Michael Kennedy: In middle school, I had the best French teacher, originally from Bordeaux, who taught me about how inextricably linked wine was to history, culture, food, art, religion, and basically every moment of life in Europe. I was hooked from that moment.
JR: What is your proudest moment as founder of Fraiche Wine Group?
MK: So many amazing things have happened to us over the years, but I’m most proud of the team we've built. Ten years ago, if you had told me we’d be working with Marc Gagnon, the best winemaker in California (in my humble opinion), a hospitality team that gets the attention of the Michelin Guide, and a distribution team that gets our wine in restaurants like Eleven Madison Park, it would have been hard to believe. I'm so proud of them.
JR: What is your first memory with wine?
MK: Strangely, I can't remember my first wine, but the first time I fell in love with wine was over a 1996 Château Montrose from Bordeaux. I sat with my mentor over this bottle for hours and finally began to understand the wild ride wine can take as it opens.
JR: What are you currently drinking from your portfolio?
MK: I'm obsessed with our SOM Eola-Springs Vineyard Chardonnay from Oregon right now. It is so electric and alive, yet also somehow silky and discreet. It's perfect in the most elegant of settings—but you'll mostly find me drinking it at home with our crazy boys in a GoVino.
JR: Advice for anyone fearful of diving into the world of wine?
MK: Oh goodness...why? None of us know as much as you think, and all of us want you here—it’s an inclusive world that needs more people who enjoy wine and fewer people who are making others feel bad about not knowing! Start with a tasty glass at a wine bar and see where it takes you.
JR: A sommelier who’s blown your mind with wine pairings?
MK: Aldo Sohm has always amazed me with his pairings. From the first time I tasted a great red wine with a fish course at Le Bernardin, I knew he was in a different league. Now, I have the rather unfortunate honor of competing against him at Cayman Cookout every year in our annual Sommelier Standoff. He’s won 2 out of 3 times, and I'm pretty sure it won't change anytime soon. He's one of the best in the world!
JR: Your ‘stranded on an island’ wine:
MK: I'd probably be quite happy sitting alone on a beach drinking some Pierre Peters Champagne. Honestly, any Champagne would do!
JR: What do you think people often misunderstand about wine?
MK: Wine isn't so fragile. It's an agricultural product meant to be opened and shared with friends over delicious food. Of course, it can be serious, but those of us who've been around the industry long enough will be the first to tell you it's not that serious. Good bottles mixed with good people and good food equal amazing times.
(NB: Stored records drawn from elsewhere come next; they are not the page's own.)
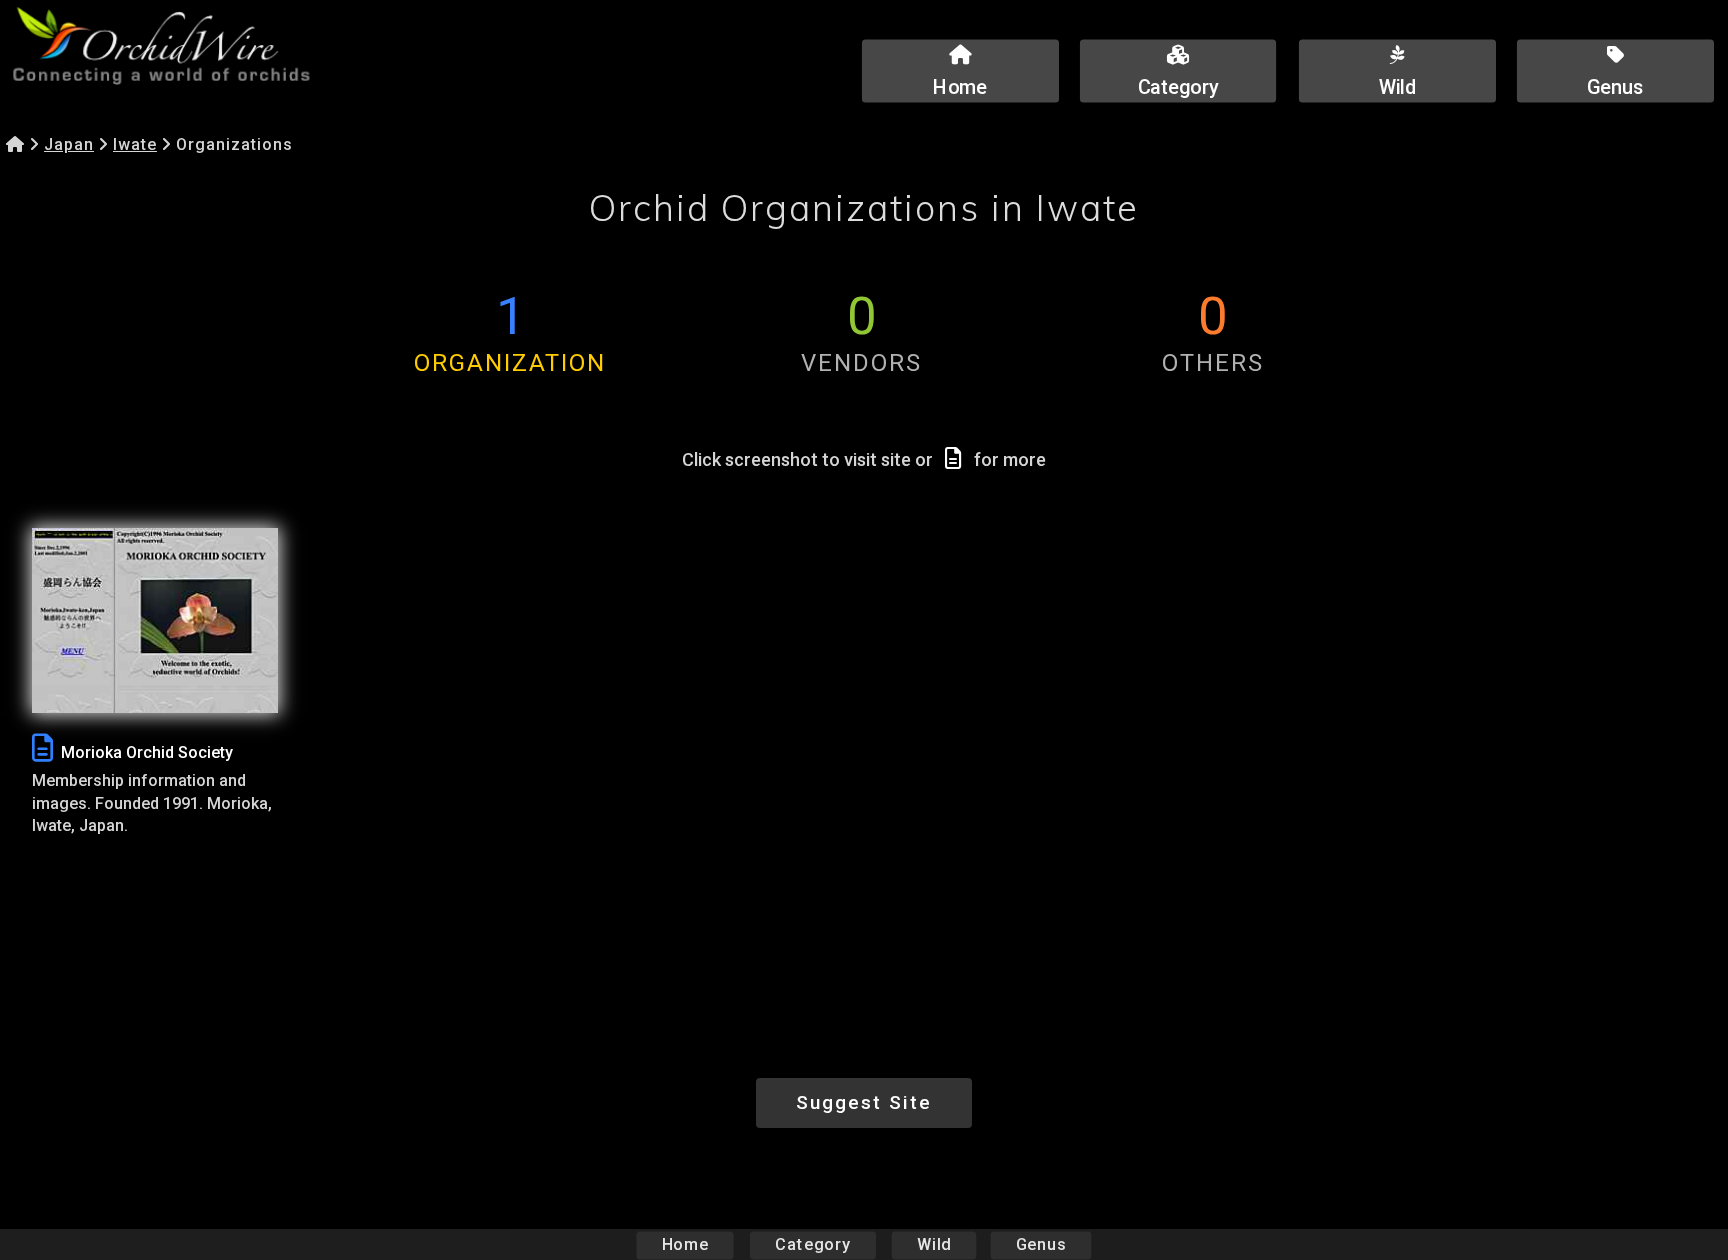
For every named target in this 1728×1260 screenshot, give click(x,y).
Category (813, 1244)
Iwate (135, 144)
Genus (1041, 1244)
JR: What is your go-to libation when you need a break from wine?
MK: Campari soda is my absolute favorite—low-alcohol, refreshing, and perfect for all seasons.
JR: A wine region you’d like to visit next?
MK: I’m dying to go to South Africa. There are so many incredible winemakers down there, like Chris Alheit from Alheit Vineyards, that don't get nearly the exposure or notoriety they deserve.
JR: The future of wine is…
MK: So hard to say, but I really believe people want to know who is making their wine and where it comes from. It’s pretty magical when you can connect with the people who make whatever it is you love—food, wine, beer, art. It really changes the way you connect with the product—and I see that continuing to be more and more important.
JR: What’s next for Fraîche Wine Group?
MK: We just purchased an estate I’ve been eyeing for years in Napa. Right on the Silverado Trail, in the hills of Yountville. We’re going to plan some pretty incredible new wines & experiences there and cannot wait to share them with everyone.
Pro tip: Visit the Cheese Shed in Napa and Borgo Bonelli in Tuscany to dive into the unmatched hospitality of Fraîche Wine Group.